SOURCE EXCERPT:
Your next question comes from the line of James Byrne from Citi.

J
James Byrne
Research Analyst

Congratulations on the debt facility, that's great. Just wanted to pick up on what Mark was asking about the competitive cost of that debt. Have you had to use the Cooper Basin as collateral in that RBL facility? Or is it just the reserves from Queensland CSM that's the asset-backed portion of the loan?

G
Gary Mallett
Chief Financial Officer

Yes, so it's senior secured debt in Cooper is included in that.

J
James Byrne
Research Analyst

Got it. All right. Great. And then just on Atlas 2P reserves where you've got that 65% recovery back to target, if you have the data to inform you of what that target of essentially coming up with that target, why haven't NSAI use that data? Is that just because they've used well spacing from the wells in the adjacent acreage, and therefore, they're just being more conservative because you haven't drilled out the entire extent of that block?

I
Ian Richard Davies
CEO, MD & Director

That's exactly right. So if you look at the map on Page 5, I think it is, of the -- of our reserves release, we've been excruciatingly detailed in this release today because we wanted to make sure the market was fully informed of what a high-quality reserves position we have, number one. And we've broken out our CSG fields by Glenora and Eos, which would be our first development area in the Western Surat, other and also Project Atlas. But if you look at the math of Project Atlas on Page 5, you'll see a lot of well data to the north, to the west and a little bit to the south, which follows exactly the 2P reserves profile booked in the block. And look at the end of the day, we don't need to push the reserves number this year because it will come next year and the year after, so it's a 25-year project. So we're pretty relaxed from that front. And NSAI, as you know, has a sharing agreement across all of the operators in the Surat which is why they're used pretty universally by both banks and the producers themselves that we fully expect that block to be covered in its entirety with 2P reserves in the next year or 2 and the recovery factors to increase to the nearby analogs, which is 50%, 60%, 70%.

EXERCISES TO COMPLETE:
**a.** Please answer these from the call transcript:
(i) Which firm is James Byrne from?
(ii) On which page of the reserves release is the Project Atlas map?
(iii) How many years does Ian Richard Davies say the project runs?
**b.** Rewrite the part of the call transcript that opens with "Congratulations on the" and closes with "included in that.", replacing "collateral" with "security".

SUPPLIED DATA:

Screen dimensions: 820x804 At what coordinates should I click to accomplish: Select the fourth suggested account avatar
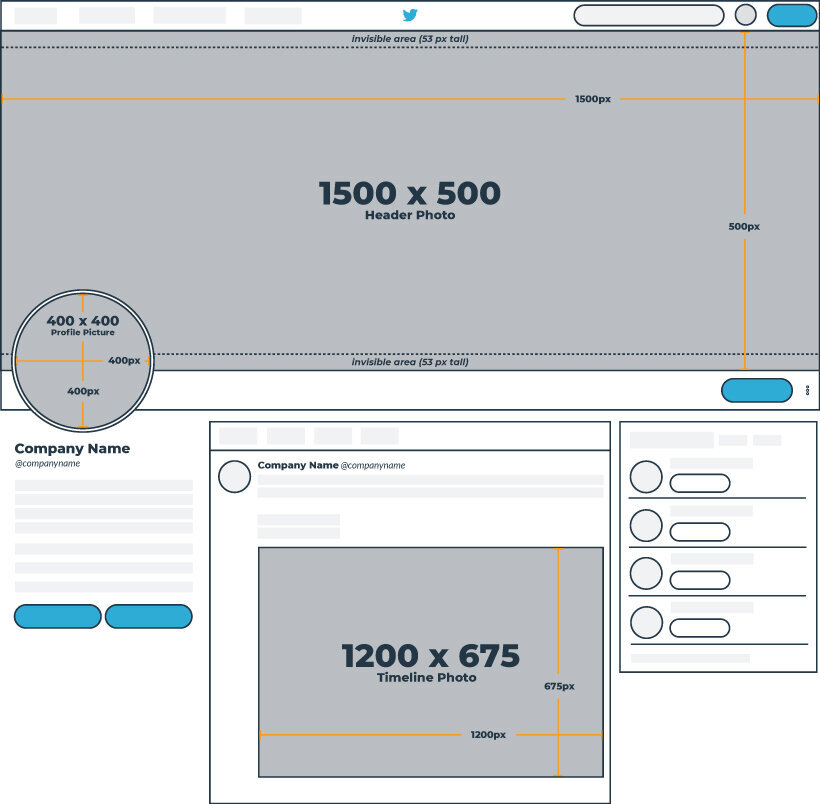646,622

ANSWERS TO THE EXERCISE:
**a.**
(i) Citi
(ii) Page 5
(iii) 25 years

**b.**
Congratulations on the debt facility, that's great. Just wanted to pick up on what Mark was asking about the competitive cost of that debt. Have you had to use the Cooper Basin as security in that RBL facility? Or is it just the reserves from Queensland CSM that's the asset-backed portion of the loan?

G
Gary Mallett
Chief Financial Officer

Yes, so it's senior secured debt in Cooper is included in that.